Tag Archives: Creative Design Choices

The Art of Branding and a 5-Year-Old’s Take on Famous Logos

We see hundreds of thousands of logos each year. But what really goes into the design process? How can you best communicate with a designer to make sure you get exactly what you want? Written by Juliet Rocco

Let’s go back in time for a minute: Think way back if you can to a time when you were very young and couldn’t read yet. When a commercial came on you relied only on the graphics and voiceover to help you understand the message.

McDonald’s developed a simple call to action: buy a Happy Meal and get the awesome toy inside! All you had to see was the golden arches logo at the end of the ad and you knew immediately where you were asking mom or dad to take you for dinner.

Loyalty ensues: Thanks to millions of dollars invested and an effective branding team, McDonald’s was able to turn most of us into brand loyalists from very early on. Those Happy Meal toys were the gateway to loyalty and you didn’t even realize it!

Personally, I try to stay away from fast food unless I’m out in the boondocks somewhere and my options don’t stretch past a microwaveable burrito, but I’ll give McDonald’s credit for being able to hold on to many of my fellow peers.

[VIDEO] Last week, I attended a webinar where we watched this video about branding. It sends a great message about how effective branding is and how it has impacted our culture today.

The design process: A lot of work goes into product research and development. After a brand name or product is developed, the company will reach out to a creative team to create a logo. This creative team of designers can be in-house or a hired agency/graphic designer.

It makes it a lot easier if you have a list of adjectives to go along with the product or brand which best describe it. Tell the designer what you’re looking to get out of this. It will make their job easier and give you better quality.

Important questions to think about:

What do you want people to think when they first set eyes on your logo?

How do you want them to feel?

What message is your company sending?

Once a meeting with the sales and marketing representatives takes place, the designer will begin drafting up logos, making revisions, and having a sample of potential designs ready.

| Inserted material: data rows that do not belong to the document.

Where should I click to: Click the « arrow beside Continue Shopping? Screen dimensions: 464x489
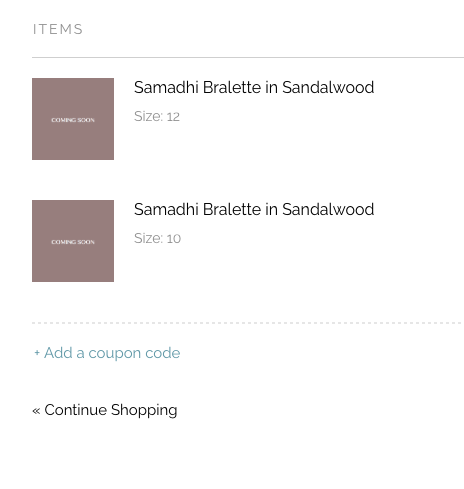[36, 411]
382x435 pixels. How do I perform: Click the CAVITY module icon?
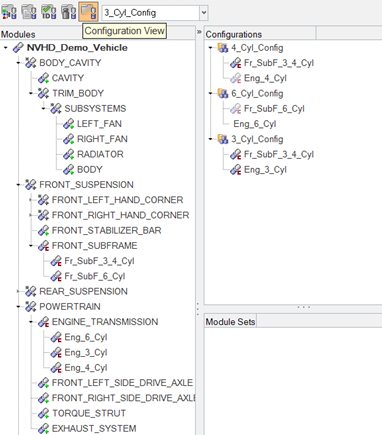pyautogui.click(x=43, y=78)
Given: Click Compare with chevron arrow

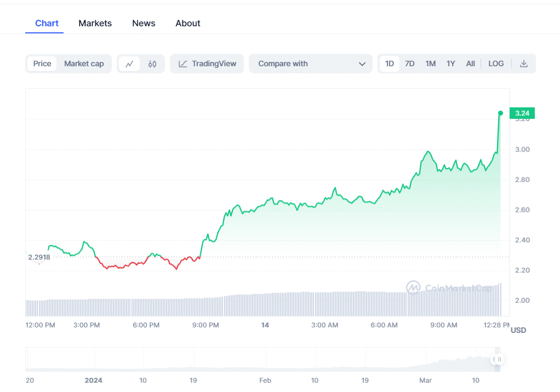Looking at the screenshot, I should tap(362, 64).
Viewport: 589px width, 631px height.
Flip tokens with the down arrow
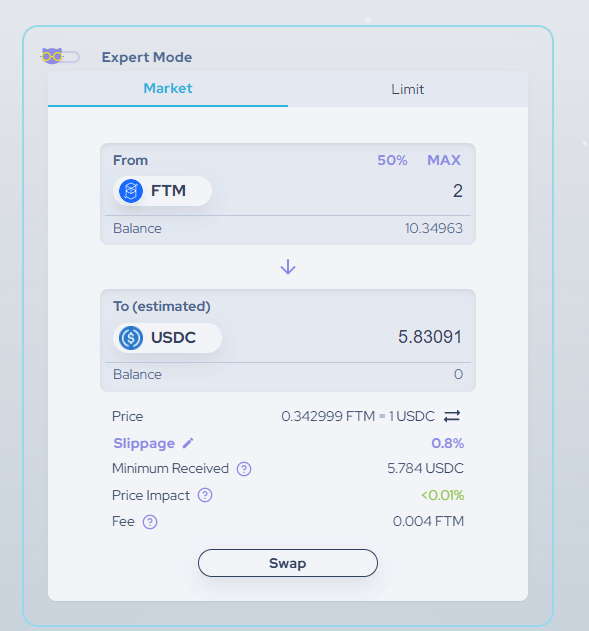pos(288,267)
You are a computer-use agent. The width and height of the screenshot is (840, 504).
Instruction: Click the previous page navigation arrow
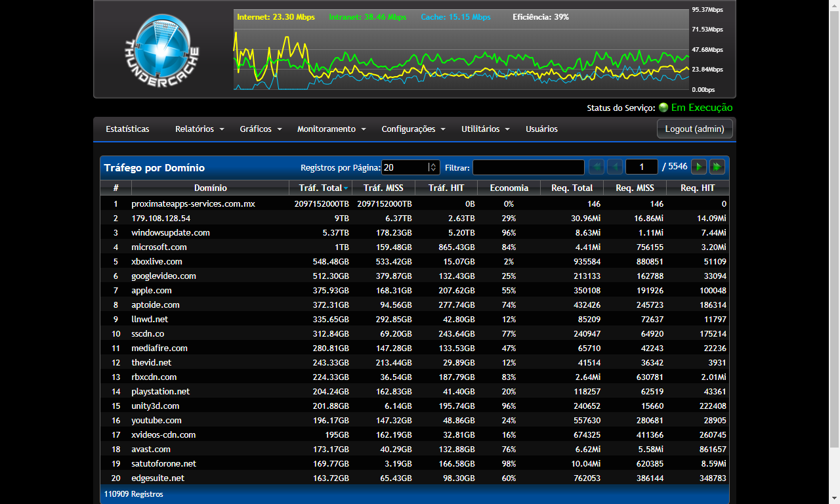point(615,167)
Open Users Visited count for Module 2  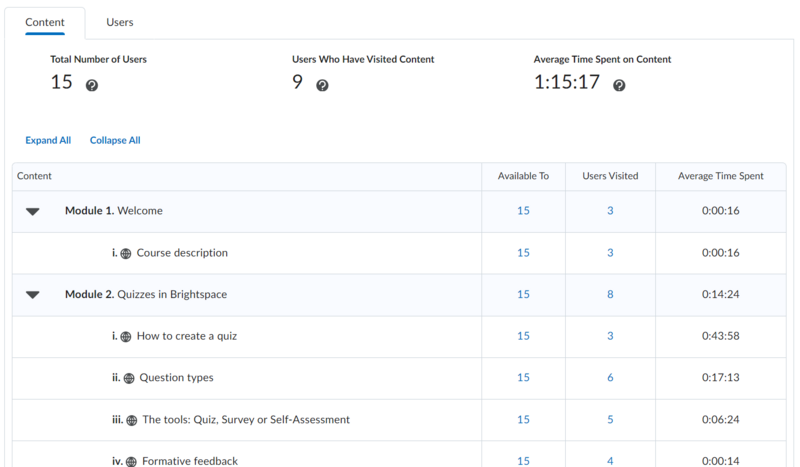pyautogui.click(x=610, y=295)
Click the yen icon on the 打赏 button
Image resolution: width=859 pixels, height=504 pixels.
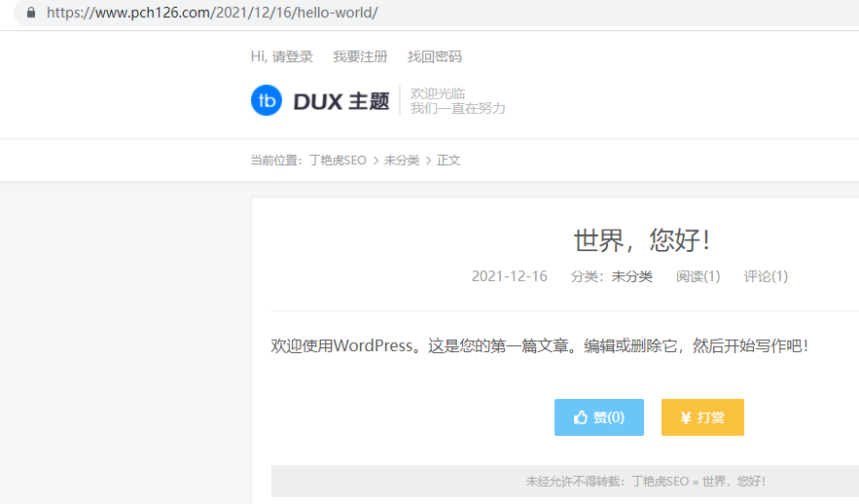pyautogui.click(x=686, y=417)
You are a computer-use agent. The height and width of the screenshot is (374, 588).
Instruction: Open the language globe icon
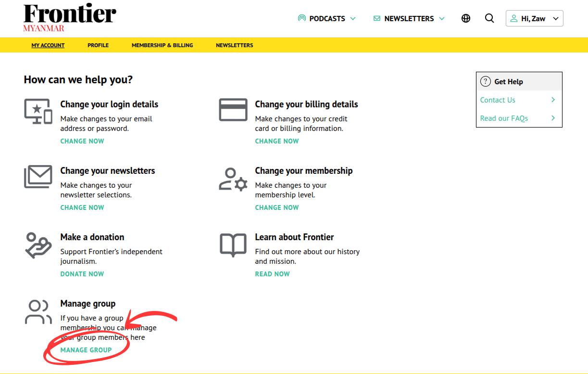(465, 18)
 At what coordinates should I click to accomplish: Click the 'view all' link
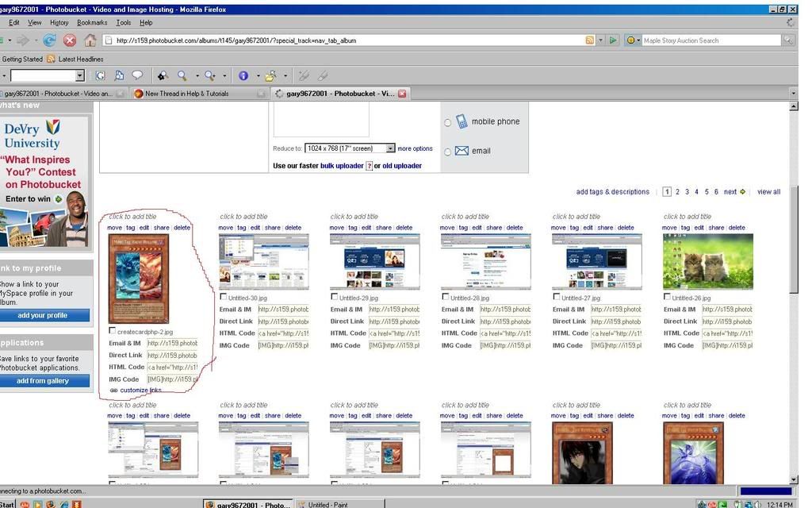tap(768, 192)
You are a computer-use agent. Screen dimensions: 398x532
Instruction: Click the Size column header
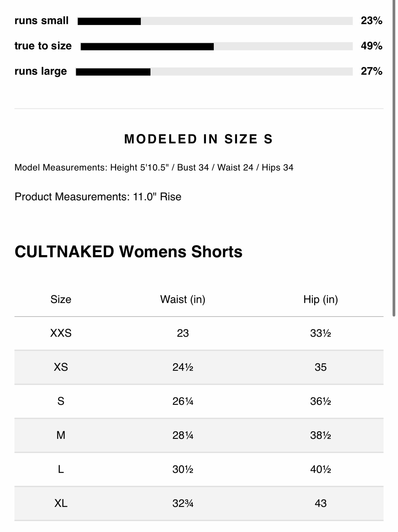click(61, 299)
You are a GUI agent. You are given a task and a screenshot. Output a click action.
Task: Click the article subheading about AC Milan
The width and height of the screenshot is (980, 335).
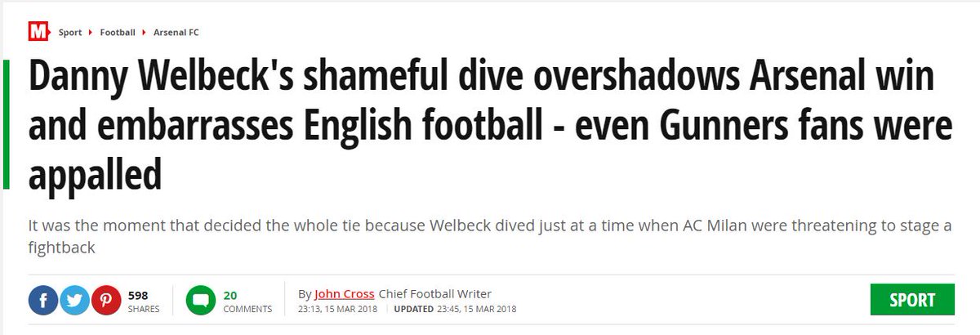pyautogui.click(x=490, y=236)
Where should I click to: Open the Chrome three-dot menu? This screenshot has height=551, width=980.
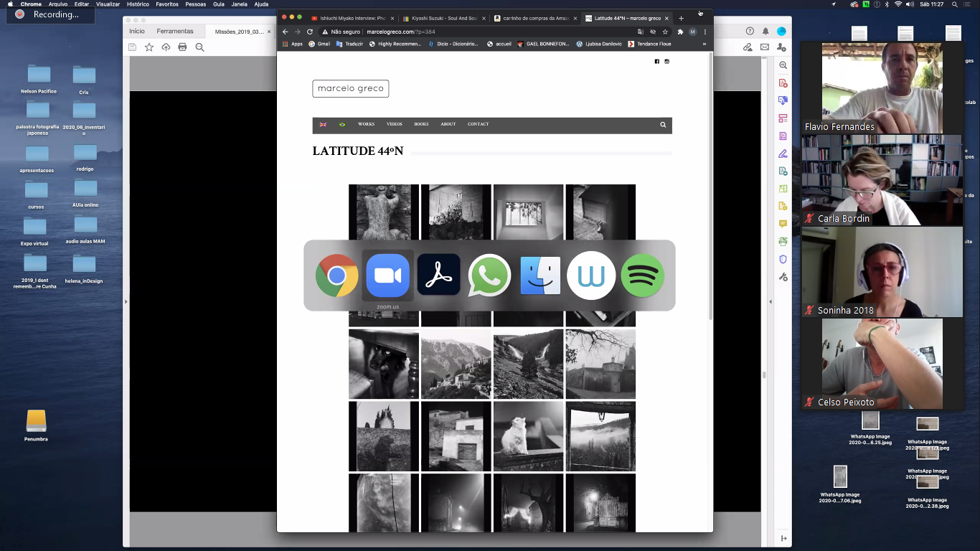point(705,32)
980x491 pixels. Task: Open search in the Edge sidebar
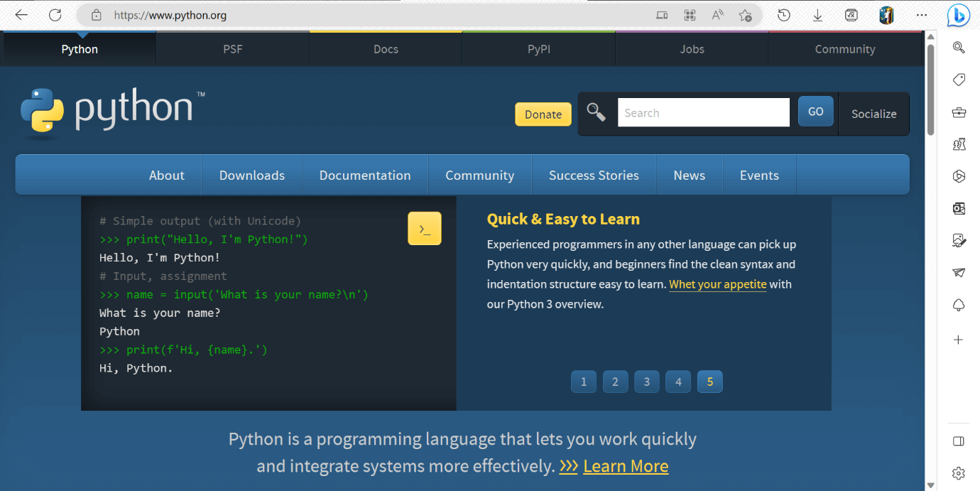tap(959, 47)
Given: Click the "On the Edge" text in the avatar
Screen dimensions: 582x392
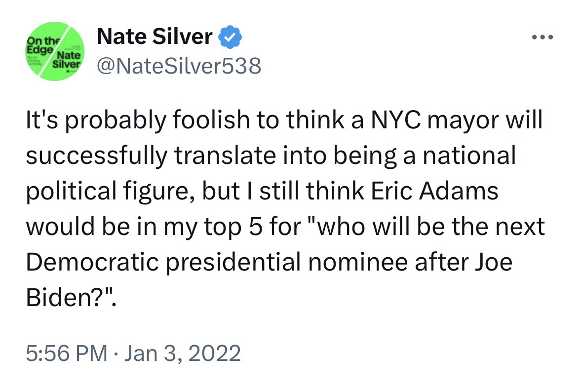Looking at the screenshot, I should coord(40,46).
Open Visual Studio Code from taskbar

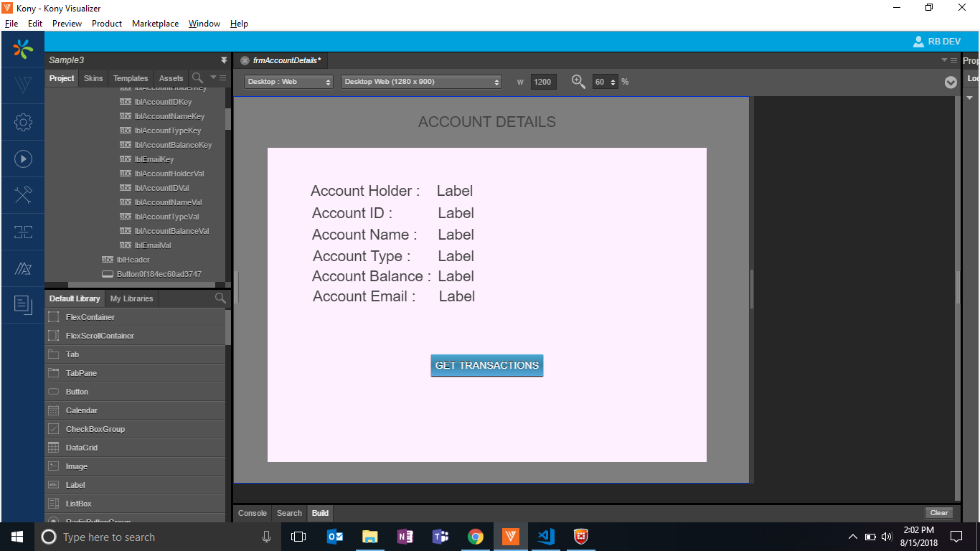546,537
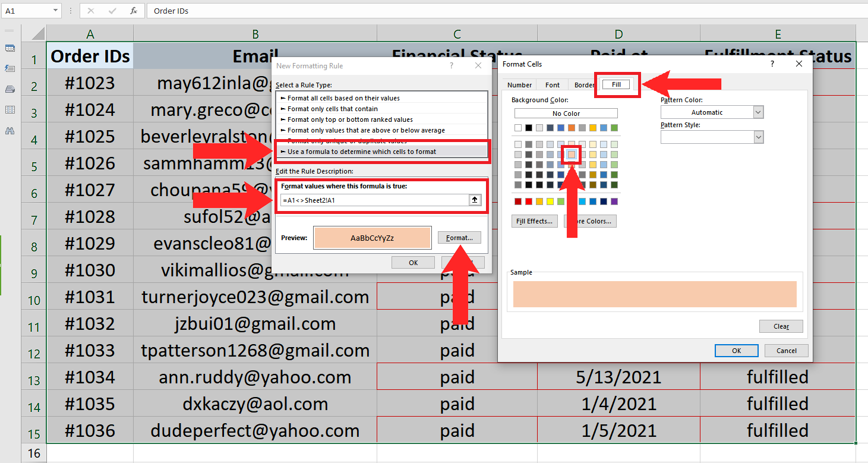Switch to the Font tab
Screen dimensions: 868x463
point(552,84)
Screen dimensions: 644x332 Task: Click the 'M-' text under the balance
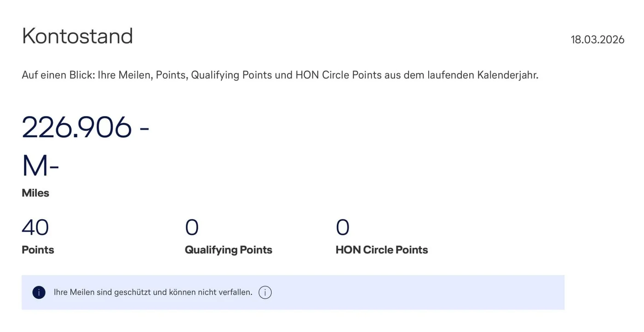pyautogui.click(x=40, y=166)
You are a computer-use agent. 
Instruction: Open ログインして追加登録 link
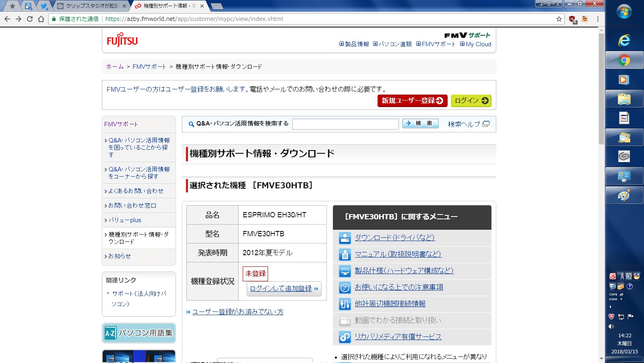284,289
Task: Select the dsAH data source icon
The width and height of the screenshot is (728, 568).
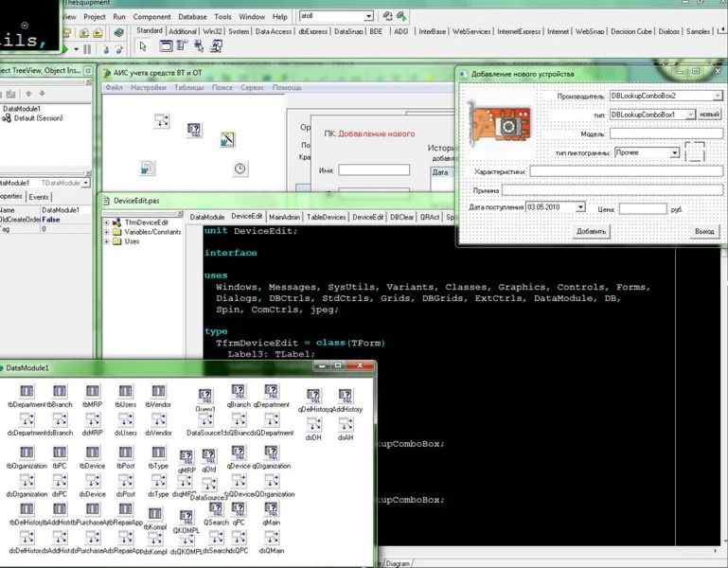Action: (x=345, y=425)
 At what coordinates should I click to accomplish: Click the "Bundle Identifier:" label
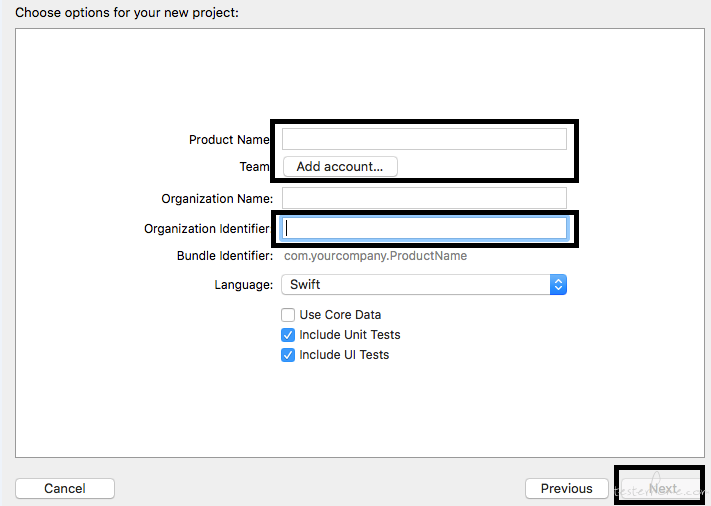(225, 256)
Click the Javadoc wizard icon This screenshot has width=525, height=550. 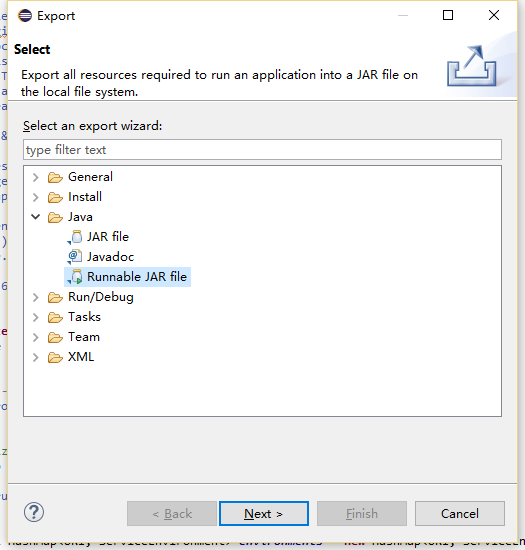click(x=75, y=257)
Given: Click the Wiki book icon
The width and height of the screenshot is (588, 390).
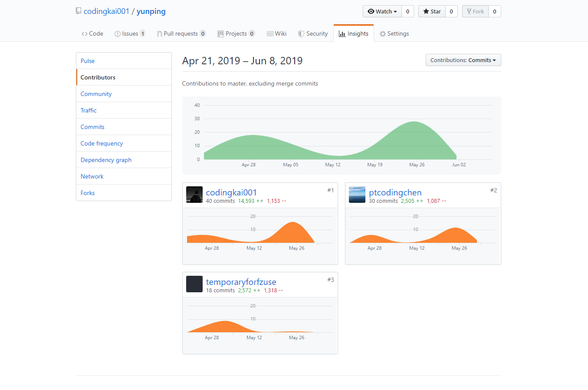Looking at the screenshot, I should click(270, 34).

This process takes time and a solid creative mind. Think of those people who sit at their desk with the wastebasket full of crumpled up pieces of paper.

After a final sketch is chosen, the designer will transfer it into a digital editing software such as Adobe Photoshop or Illustrator. This will give the image a nice, polished look for the finalized result. This is the turning point where everything really comes to life.

Final steps: The top designs will then be picked through market research, a final winner will be chosen. Focus groups can play a helpful role in choosing a logo. Their input can be valuable in making small, yet effective changes in the design. Even the smallest changes can make a big difference.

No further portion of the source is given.